Como en el siglo V, estúpidos y prepotentes nos
gobiernan, y por todas partes se destrama el tejido de lo dominante. En la vida
cotidiana prevalece el sálvese quien pueda y, en quienes pueden, una especie de
ceguera hedonista parecida a la de los patricios romanos antes de su
desaparición.
Hace un poco más de 400 años, un personaje secundario de Hamlet, la obra de William Shakespeare, dijo una frase que en nuestros días
tiene una vigencia cada vez mayor: “algo huele a podrido en Dinamarca”.
La hedentina de la pudrición es cada vez mayor, al punto que en algunos
sitios del planeta no deja respirar por la humareda que levanta, o nubla la
tarde temprana hasta oscurecer como la noche el horizonte, como sucedió en la
megalópolis brasileña Sao Paulo la semana pasada.
El incendio de la Amazonía, cuyo control en buena medida está en manos de
un gobierno dirigido por un tipo cuyo ejercicio presidencial solo puede
compararse con el de Donald Trump, no es más que un síntoma del tiempo con
visos de antesala de holocausto que nos toca vivir.
Cuando en el siglo V el Imperio Romano de Occidente mordió el polvo
impelido por la avasalladora penetración de pueblos provenientes del Asia a los
que los romanos llamaban bárbaros, habían pasado ya dos siglos en los que,
paulatinamente, la institucionalidad y la clase dominante habían degenerado
creando horror y caos en la sociedad romana y los pueblos subyugados en su
conjunto.
Ya en el filo del fin, desde el año 455 hasta el 476, fecha de la deposición de Rómulo
Augústulo por Odoacro, rey de los hérulos, hubo una sucesión
desordenada de emperadores. La lista revela
la inestabilidad del poder imperial: Valentiniano III es asesinado; Petronio
Máximo es lapidado por el pueblo de Roma; Eparco Avito muere en el exilio; a Matoreano
lo ejecutan, igual que a Antemio; Glicerio es depuesto; a Julio Nepote lo
asesinan mientras Odoacro repartía entre sus generales los restos del imperio.
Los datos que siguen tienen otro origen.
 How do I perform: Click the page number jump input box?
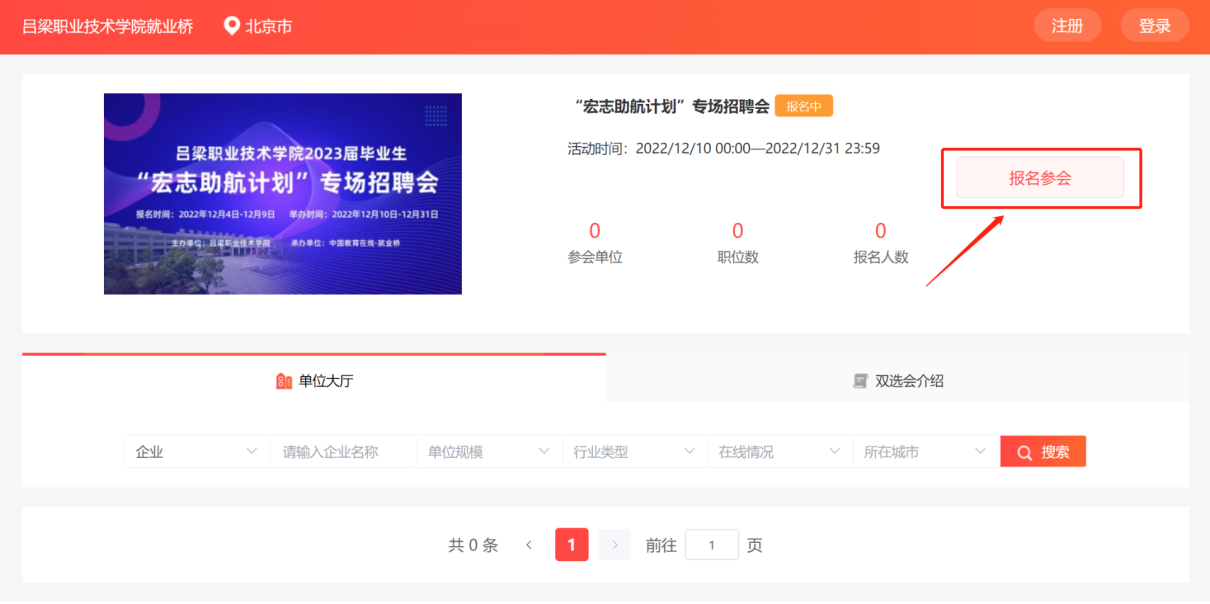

La caída del Imperio Romano tuvo amplias
consecuencias en el mundo antiguo de Occidente, y arrastró tras de sí no solo a
la clase hasta entonces dirigente sino, en general, a todo un modo de vida, es
decir, a toda una cultura que era dominante en buena parte de Europa, Medio
Oriente y el norte de África.
El período previo al derrumbe total dejó tras de
sí muerte y destrucción. Los últimos emperadores, inmersos en una realidad que
trataba de ignorar los signos del fin de los tiempos, se caracterizaron por sus
excentricidades, su estupidez y su insensibilidad ante la cada vez más
pauperizada situación del pueblo.
En nuestros días, signos parecidos a los que se
le presentaron a los romanos que se encontraban a las puertas del fin de su imperio
se nos presentan a nosotros. En nuestro caso, y dadas las características de
nuestra época, esos signos ya no se circunscriben al mundo de los alrededores del Mediterráneo sino al
globo terráqueo entero.
Hay otra diferencia: esos signos, que parecen ser
anunciados por las trompetas del apocalipsis, ya no alertan sobre el fin de una
cultura sino de la vida humana en su conjunto.
Como en el siglo V, estúpidos y prepotentes nos
gobiernan, y por todas partes se destrama el tejido de lo dominante. En la vida
cotidiana prevalece el sálvese quien pueda y, en quienes pueden, una especie de
ceguera hedonista parecida a la de los patricios romanos antes de su
desaparición.
Repito, algo huele a podrido en Dinamarca.